— Start of SOURCE DOCUMENT —
But he didn’t go back to Hungary. Instead he left the free world and went to Nazi-controlled Vienna to meet Kurt Becher, who had been Himmler’s representative in Hungary. And once in Vienna, he didn’t stay with what remained of the Jewish community, but rather in the Grand Hotel, which was the headquarters of the SS. His room there was arranged by Dr. Karl Ebner, the deputy head of the Gestapo in Vienna. So at that point Kastner was actively moving among the inner circle of Nazi war criminals.

With regard to the Nazi concentration camps, the order came from Himmler. Kastner and Becher were to visit the concentration camps and make a show of handing them over peacefully to the Allies in order to create an alibi for Himmler.

Why did Kastner play along with this farce?

Because he understood at that point that he was in severe danger of being condemned as a collaborator after the war. So he had an incentive to help the Nazis if it created a joint alibi for all of them – Himmler, Becher, and Kastner.
— End of SOURCE DOCUMENT —
— Start of DATA PROVIDED —
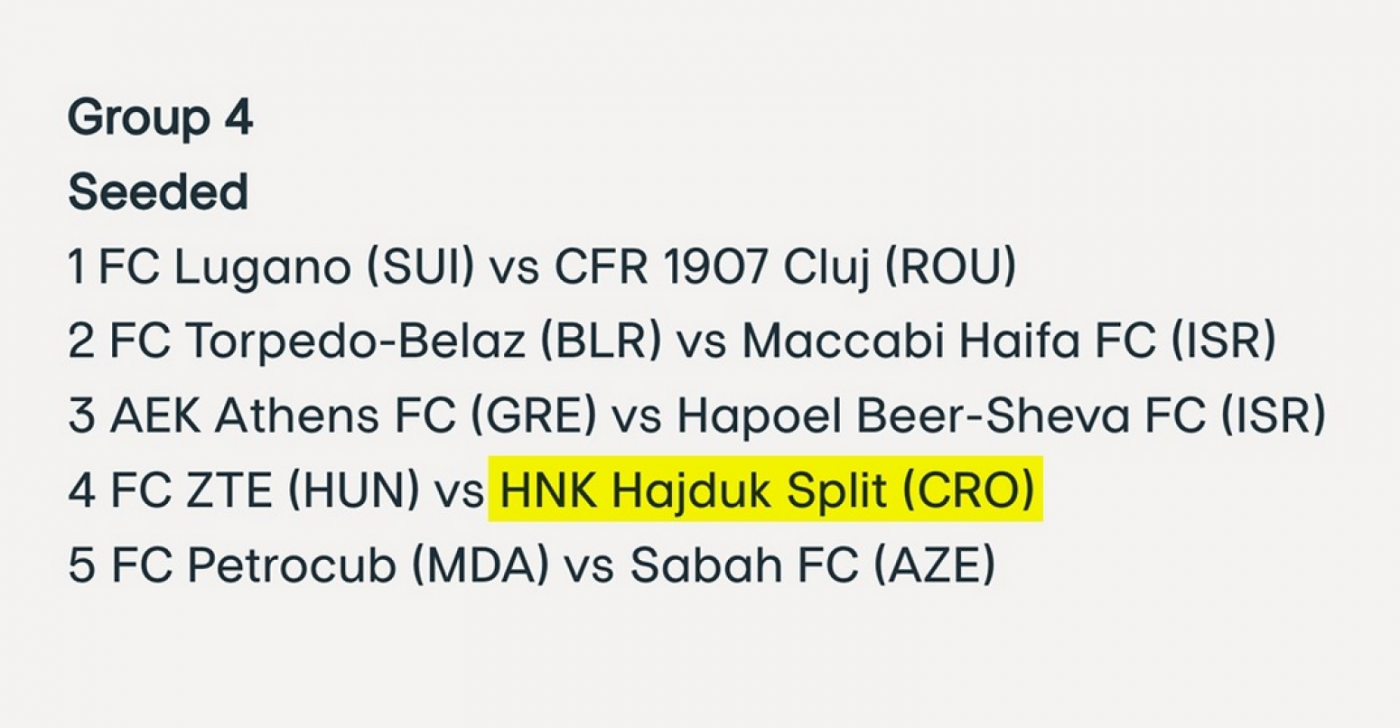This screenshot has width=1400, height=728.
Task: Click the Group 4 heading
Action: coord(160,120)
— End of DATA PROVIDED —
▸ **DO THIS**
In the text about Kastner's stay in Vienna, who arranged his room at the Grand Hotel?

▸ **RESPONSE TO THIS TASK**
Dr. Karl Ebner, the deputy head of the Gestapo in Vienna.